Writer's picture: 2110 Fitness2110 Fitness

When it comes to showcasing strength and physique, few muscles are as iconic as the biceps. Often associated with power and aesthetic appeal, the biceps are a key focus for many gym-goers. Understanding the anatomy and function of the biceps is crucial for effective training. Let’s dive into the details of the biceps muscles, their actions, and the most effective exercises to maximize their growth.



The biceps brachii, commonly known simply as the biceps, is a two-headed muscle located on the front of the upper arm. It consists of:


The Long Head: This part of the biceps originates from the supraglenoid tubercle of the scapula and runs down the arm to attach to the radial tuberosity of the radius. It gives the biceps its peak appearance when flexed.


The Short Head: Originating from the coracoid process of the scapula, the short head also attaches to the radial tuberosity but runs more medially along the arm.


Both heads work together to perform several key actions:

  • Elbow Flexion: Bending the elbow to bring the forearm towards the shoulder.

  • Forearm Supination: Rotating the forearm so the palm faces upward.

  • Shoulder Flexion: Assisting in lifting the arm forward.


To effectively train the biceps, it’s essential to incorporate exercises that target both the long and short heads, as well as the forearm supination. Here are three of the most effective exercises:


1. Standing Barbell Curl

The standing barbell curl is a classic exercise that targets the entire biceps muscle. It’s a compound movement that allows you to lift heavier weights, promoting overall muscle growth.


How to Perform:

  1. Stand with your feet shoulder-width apart, holding a barbell with an underhand grip (palms facing up).

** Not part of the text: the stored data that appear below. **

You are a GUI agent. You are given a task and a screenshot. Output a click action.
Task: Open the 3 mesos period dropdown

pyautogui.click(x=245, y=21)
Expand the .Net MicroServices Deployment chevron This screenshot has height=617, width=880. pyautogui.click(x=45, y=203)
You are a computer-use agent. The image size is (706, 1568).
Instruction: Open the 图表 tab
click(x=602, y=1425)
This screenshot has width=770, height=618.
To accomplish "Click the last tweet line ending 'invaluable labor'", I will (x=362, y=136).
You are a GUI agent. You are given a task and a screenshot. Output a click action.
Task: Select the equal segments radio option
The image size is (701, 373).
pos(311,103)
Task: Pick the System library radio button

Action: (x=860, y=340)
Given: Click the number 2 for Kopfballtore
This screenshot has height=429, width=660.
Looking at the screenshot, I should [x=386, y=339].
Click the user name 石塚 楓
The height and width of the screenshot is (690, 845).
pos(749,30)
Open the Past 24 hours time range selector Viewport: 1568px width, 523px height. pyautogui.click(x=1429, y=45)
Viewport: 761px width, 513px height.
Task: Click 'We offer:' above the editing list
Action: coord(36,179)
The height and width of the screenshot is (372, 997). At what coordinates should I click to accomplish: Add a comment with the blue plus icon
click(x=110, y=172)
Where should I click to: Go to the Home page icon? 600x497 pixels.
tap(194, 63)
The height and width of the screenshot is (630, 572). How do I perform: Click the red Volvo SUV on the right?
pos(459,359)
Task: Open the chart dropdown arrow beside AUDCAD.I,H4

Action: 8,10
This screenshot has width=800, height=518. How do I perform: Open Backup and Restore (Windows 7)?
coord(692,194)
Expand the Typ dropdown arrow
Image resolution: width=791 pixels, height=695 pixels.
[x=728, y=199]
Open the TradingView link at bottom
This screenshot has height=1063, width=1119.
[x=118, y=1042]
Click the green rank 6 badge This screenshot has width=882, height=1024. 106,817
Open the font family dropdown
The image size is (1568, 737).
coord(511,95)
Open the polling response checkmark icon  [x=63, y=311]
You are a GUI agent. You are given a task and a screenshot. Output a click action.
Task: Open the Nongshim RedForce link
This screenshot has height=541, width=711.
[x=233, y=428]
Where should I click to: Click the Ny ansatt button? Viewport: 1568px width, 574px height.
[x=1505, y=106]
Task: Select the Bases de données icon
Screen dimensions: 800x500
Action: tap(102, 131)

  2. Keep your elbows close to your torso and curl the barbell up to shoulder level by contracting your biceps.

  3. Pause at the top, then slowly lower the barbell back to the starting position.

Tips:

  • Avoid swinging your body to lift the weight; keep the movement controlled.

  • Focus on squeezing the biceps at the top of the curl for maximum contraction.


2. Dumbbell Hammer Curl

The hammer curl variation targets the brachialis, a muscle located beneath the biceps brachii, which adds thickness to the upper arm.


How to Perform:

  1. Stand with your feet shoulder-width apart, holding a dumbbell in each hand with a neutral grip (palms facing each other).

  2. Keeping your elbows close to your body, curl the weights up simultaneously, maintaining the neutral grip.

  3. Pause at the top, then slowly lower the dumbbells back to the starting position.

Tips:

  • Keep your wrists straight throughout the movement.

  • Avoid using momentum; perform the exercise in a slow and controlled manner.


3. Incline Dumbbell Curl

The incline dumbbell curl places the biceps in a stretched position, emphasizing the long head and promoting peak development.


How to Perform:

  1. Set an incline bench at a 45-degree angle and sit back with a dumbbell in each hand, arms fully extended down.

  2. Curl the weights up towards your shoulders, keeping your elbows stationary.

  3. Pause at the top, then slowly lower the dumbbells back to the starting position.

Tips:

  • Ensure your back remains pressed against the bench to isolate the biceps.

  • Focus on a full range of motion to maximize muscle activation.


Building impressive biceps requires more than just lifting weights; it involves understanding the anatomy and function of the muscle to target it effectively. Incorporating a variety of exercises like the standing barbell curl, dumbbell hammer curl, and incline dumbbell curl can ensure balanced development and peak biceps growth. Remember, consistency and proper form are key to seeing results. So, grab those weights, hit the gym, and start sculpting those biceps to their fullest potential!